Babette giaceva semiaddormentata sul divano. Di fianco a lei, col telecomando in mano, il marito di Erika guardava la TV.
«La storia è tutto, papà. Carezze, malattie, coincidenze e destini. Gli ideali.»
«Dipende cosa vuoi raccontare.»
«Esatto. Più o meno.»
«E tu racconti dei trattati, dei presidenti.

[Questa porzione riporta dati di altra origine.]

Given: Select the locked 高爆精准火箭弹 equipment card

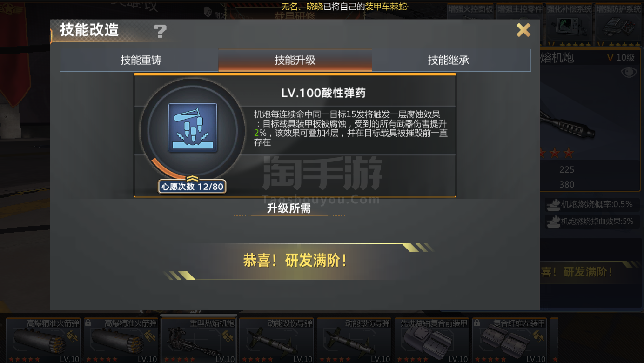Looking at the screenshot, I should (x=121, y=340).
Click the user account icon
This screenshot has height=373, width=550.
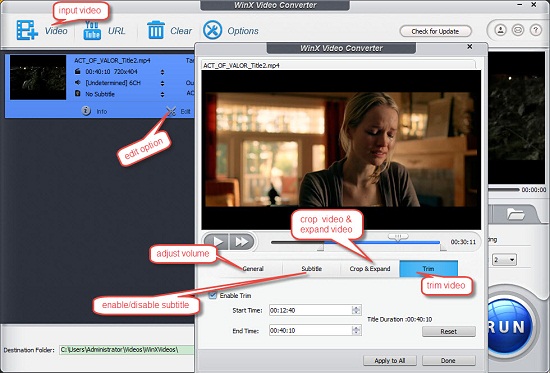click(501, 30)
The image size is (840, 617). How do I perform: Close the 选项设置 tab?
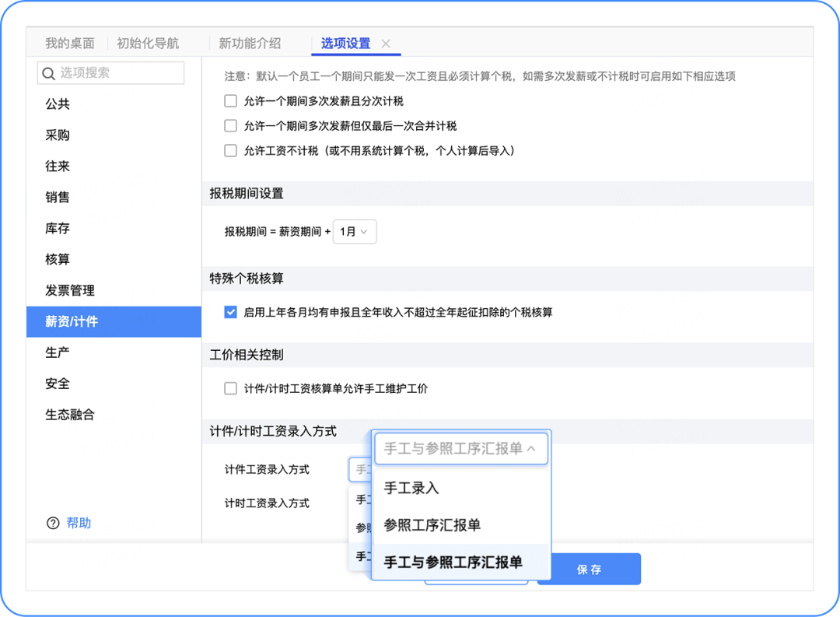tap(387, 44)
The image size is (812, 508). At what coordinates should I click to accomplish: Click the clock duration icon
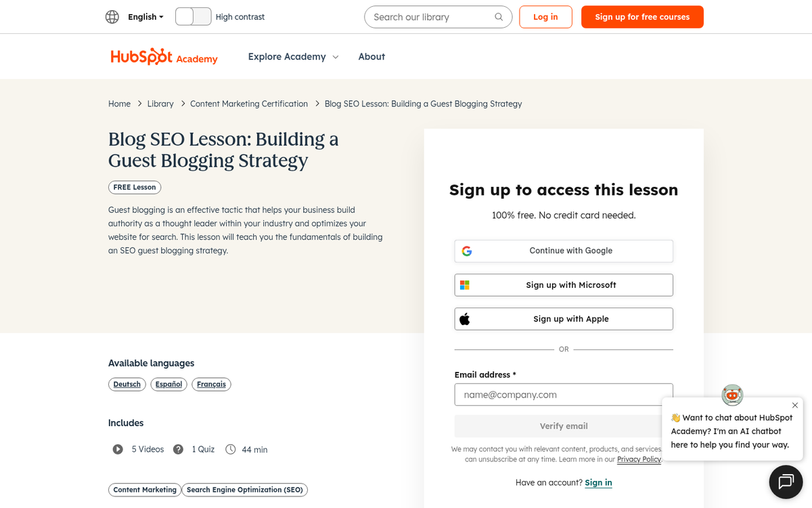pos(231,449)
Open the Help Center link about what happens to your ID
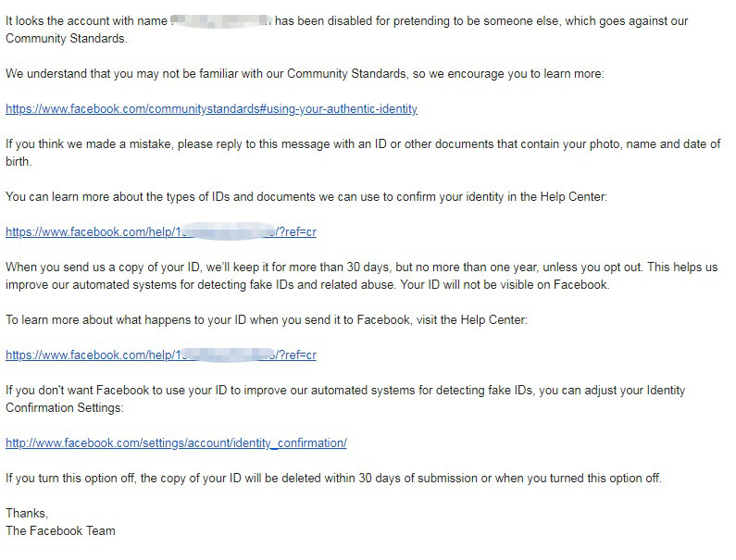 click(x=160, y=355)
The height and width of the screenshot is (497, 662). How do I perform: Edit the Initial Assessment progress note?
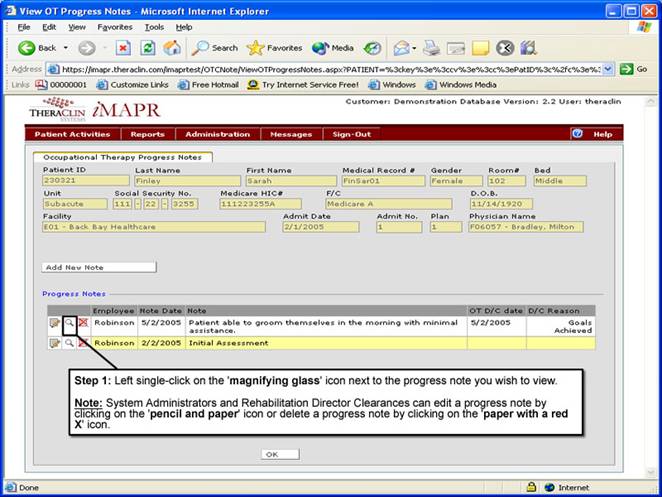pos(54,343)
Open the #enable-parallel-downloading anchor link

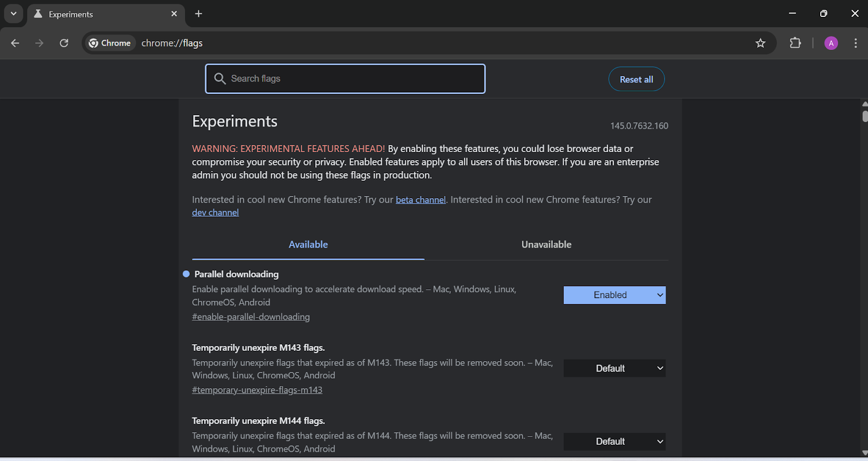tap(251, 317)
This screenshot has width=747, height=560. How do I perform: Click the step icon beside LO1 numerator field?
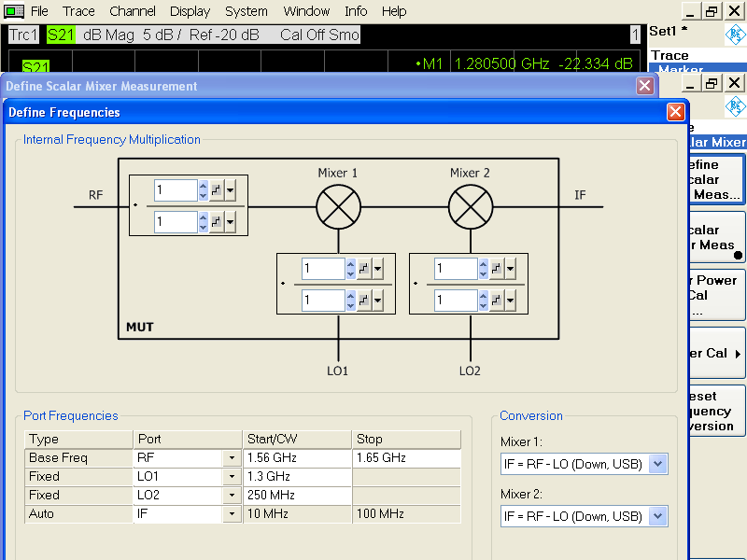tap(363, 269)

Pura merda.» Il vecchio mimò una vocina affettata. «Il nazional-socialismo fu un movimento politico e sociale sorto durante bla bla’; ‘La guerra dei cent’anni fu, in proporzione, il massacro peggiore della bla bla’ ‘La bomba di Hiroshima pose fine al conflitto tra l’asse ics e l’asse ipsilon’. Cos’è questa roba? Che parole sono? Io ho vissuto milioni di secondi in un luogo fisico della terra. Non ‘fui’ nulla, non ‘posi fine’ a nulla, non avanzai confini su mappe. Avanzai metri. Percorsi chilometri. Uccisi uomini, donne e bambini. Persi un calzino in mezzo alla foresta e questo, in un certo senso, mi salvò la vita. E tu sei qui con la tua bella casa e il tuo bel maritino e vivi scrivendo metafore. ‘Primavera araba’, me lo spieghi che cazzo vuol dire? La storia che fai tu serve solo ai bambini.»
Erika decise di muoversi. Uscì dalla stanza, percorse la casa fino ad arrivare alla cameretta del bambino. Adagiò Tommy sul letto come se fosse un oggetto delicato, ma lui era completamente sveglio.
«Ora di andare a nanna tesoro. Il nonno ha bevuto troppo vino. È vecchio. Non ascoltarlo.»
«Ma è presto!» si lamentò, dubbioso: «Abbiamo appena cenato. Adesso dovremmo guardare un film. O giocare col nonno e la nonna. Tu di solito fai il caffè.»
«Sei troppo sveglio per la tua età. Cosa ti dà da mangiare la mamma?»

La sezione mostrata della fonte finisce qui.